Exact reproduction required: the lines below from the line with "Saginaw Valley 989 Lacrosse (451, 34)" to the line with "[Redo] (89, 681)", both ends included, and no others.

**Task inputs**
+---+
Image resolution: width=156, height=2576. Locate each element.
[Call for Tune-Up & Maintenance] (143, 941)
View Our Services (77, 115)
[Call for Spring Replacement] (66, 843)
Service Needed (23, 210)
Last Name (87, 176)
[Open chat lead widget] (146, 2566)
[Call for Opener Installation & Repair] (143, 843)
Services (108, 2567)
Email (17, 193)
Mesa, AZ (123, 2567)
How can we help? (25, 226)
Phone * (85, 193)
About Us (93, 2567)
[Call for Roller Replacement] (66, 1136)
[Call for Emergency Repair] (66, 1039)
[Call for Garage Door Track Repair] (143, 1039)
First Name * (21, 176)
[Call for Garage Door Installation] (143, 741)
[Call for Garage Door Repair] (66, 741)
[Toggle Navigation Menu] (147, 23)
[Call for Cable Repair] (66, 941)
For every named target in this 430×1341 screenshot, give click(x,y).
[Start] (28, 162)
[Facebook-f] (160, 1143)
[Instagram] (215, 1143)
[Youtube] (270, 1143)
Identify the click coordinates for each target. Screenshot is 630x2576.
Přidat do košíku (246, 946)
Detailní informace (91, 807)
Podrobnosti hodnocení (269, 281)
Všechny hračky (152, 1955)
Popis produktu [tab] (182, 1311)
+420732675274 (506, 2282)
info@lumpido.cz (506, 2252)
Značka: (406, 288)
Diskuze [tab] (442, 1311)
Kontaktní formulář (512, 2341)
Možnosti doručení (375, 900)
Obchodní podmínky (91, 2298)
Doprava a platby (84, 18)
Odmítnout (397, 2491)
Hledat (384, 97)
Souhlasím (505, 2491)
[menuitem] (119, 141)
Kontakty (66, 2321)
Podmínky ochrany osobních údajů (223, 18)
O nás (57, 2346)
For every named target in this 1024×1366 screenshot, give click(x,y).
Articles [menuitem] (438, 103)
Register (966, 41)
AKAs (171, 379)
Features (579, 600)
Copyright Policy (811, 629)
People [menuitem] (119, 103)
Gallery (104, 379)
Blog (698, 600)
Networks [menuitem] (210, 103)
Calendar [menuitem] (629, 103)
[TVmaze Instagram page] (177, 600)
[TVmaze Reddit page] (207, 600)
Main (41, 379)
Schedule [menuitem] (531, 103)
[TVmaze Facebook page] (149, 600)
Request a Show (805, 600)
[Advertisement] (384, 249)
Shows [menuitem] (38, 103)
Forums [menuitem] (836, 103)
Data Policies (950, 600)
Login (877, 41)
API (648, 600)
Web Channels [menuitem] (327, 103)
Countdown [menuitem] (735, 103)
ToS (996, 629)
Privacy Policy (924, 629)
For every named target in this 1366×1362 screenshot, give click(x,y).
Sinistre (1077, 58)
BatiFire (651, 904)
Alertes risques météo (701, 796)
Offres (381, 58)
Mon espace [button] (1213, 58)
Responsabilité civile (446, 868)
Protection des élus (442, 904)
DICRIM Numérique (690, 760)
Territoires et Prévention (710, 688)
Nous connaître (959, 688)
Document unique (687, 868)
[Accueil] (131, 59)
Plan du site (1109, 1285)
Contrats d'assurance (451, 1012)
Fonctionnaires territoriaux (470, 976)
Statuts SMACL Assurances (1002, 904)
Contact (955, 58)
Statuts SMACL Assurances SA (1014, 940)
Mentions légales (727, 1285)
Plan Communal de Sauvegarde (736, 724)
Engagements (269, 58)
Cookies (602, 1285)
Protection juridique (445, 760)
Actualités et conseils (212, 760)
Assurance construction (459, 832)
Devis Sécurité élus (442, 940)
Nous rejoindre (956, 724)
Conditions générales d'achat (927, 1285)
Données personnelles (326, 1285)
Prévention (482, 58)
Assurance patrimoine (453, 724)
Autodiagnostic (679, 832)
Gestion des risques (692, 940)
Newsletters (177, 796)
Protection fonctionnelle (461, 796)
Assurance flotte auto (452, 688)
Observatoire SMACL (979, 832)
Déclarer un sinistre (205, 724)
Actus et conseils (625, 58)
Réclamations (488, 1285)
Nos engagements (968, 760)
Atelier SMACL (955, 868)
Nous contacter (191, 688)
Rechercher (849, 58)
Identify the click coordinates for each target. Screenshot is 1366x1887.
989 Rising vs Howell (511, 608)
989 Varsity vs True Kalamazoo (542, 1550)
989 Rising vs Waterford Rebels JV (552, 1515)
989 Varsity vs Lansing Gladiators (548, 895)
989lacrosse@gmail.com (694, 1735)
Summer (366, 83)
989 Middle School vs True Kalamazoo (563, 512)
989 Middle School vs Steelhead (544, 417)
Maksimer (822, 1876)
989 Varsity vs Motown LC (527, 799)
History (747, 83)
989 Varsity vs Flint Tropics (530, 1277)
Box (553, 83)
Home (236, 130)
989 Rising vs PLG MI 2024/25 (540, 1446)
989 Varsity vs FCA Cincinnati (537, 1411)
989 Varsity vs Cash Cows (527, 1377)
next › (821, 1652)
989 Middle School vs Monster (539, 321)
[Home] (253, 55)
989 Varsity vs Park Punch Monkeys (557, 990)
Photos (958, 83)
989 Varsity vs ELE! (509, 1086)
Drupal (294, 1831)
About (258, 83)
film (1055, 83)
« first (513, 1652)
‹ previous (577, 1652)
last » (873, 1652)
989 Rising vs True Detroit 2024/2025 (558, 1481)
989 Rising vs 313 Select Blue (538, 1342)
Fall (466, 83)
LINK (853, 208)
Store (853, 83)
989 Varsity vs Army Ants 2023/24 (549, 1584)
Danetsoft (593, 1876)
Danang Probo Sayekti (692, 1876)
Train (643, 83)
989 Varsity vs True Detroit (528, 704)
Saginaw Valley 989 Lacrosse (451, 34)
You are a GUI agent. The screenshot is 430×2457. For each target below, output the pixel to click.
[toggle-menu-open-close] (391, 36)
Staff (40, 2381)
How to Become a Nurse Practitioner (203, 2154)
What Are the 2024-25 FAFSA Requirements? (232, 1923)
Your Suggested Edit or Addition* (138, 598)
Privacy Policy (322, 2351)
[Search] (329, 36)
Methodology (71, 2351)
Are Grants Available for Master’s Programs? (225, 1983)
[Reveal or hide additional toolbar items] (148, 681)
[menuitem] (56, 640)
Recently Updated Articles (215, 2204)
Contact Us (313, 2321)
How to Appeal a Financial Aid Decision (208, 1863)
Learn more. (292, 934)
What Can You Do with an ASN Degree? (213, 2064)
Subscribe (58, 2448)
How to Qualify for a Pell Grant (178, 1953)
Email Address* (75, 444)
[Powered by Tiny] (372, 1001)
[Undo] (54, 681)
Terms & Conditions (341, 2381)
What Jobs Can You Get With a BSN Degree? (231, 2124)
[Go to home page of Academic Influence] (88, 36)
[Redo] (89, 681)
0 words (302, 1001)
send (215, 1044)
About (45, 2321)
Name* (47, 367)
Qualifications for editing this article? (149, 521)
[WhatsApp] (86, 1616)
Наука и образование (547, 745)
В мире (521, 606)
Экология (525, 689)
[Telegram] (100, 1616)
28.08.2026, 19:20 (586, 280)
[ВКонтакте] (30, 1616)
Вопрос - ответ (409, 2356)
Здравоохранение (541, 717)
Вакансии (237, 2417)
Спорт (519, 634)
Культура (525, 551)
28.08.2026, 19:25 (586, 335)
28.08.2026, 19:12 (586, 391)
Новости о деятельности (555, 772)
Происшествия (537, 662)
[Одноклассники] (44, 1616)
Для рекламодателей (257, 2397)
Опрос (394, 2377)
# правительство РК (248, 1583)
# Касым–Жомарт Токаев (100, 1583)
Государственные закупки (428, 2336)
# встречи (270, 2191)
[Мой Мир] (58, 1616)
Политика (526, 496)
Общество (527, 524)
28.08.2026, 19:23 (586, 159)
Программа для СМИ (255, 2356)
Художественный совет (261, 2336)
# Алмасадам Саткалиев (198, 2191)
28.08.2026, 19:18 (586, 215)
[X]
+---+
**Answer section**
Saginaw Valley 989 Lacrosse (451, 34)
You are a GUI agent. The screenshot is 430×2457. For each target below, output the pixel to click.
[toggle-menu-open-close] (391, 36)
Staff (40, 2381)
How to Become a Nurse Practitioner (203, 2154)
What Are the 2024-25 FAFSA Requirements? (232, 1923)
Your Suggested Edit or Addition* (138, 598)
Privacy Policy (322, 2351)
[Search] (329, 36)
Methodology (71, 2351)
Are Grants Available for Master’s Programs? (225, 1983)
[Reveal or hide additional toolbar items] (148, 681)
[menuitem] (56, 640)
Recently Updated Articles (215, 2204)
Contact Us (313, 2321)
How to Appeal a Financial Aid Decision (208, 1863)
Learn more. (292, 934)
What Can You Do with an ASN Degree? (213, 2064)
Subscribe (58, 2448)
How to Qualify for a Pell Grant (178, 1953)
Email Address* (75, 444)
[Powered by Tiny] (372, 1001)
[Undo] (54, 681)
Terms & Conditions (341, 2381)
What Jobs Can You Get With a BSN Degree? (231, 2124)
[Go to home page of Academic Influence] (88, 36)
[Redo] (89, 681)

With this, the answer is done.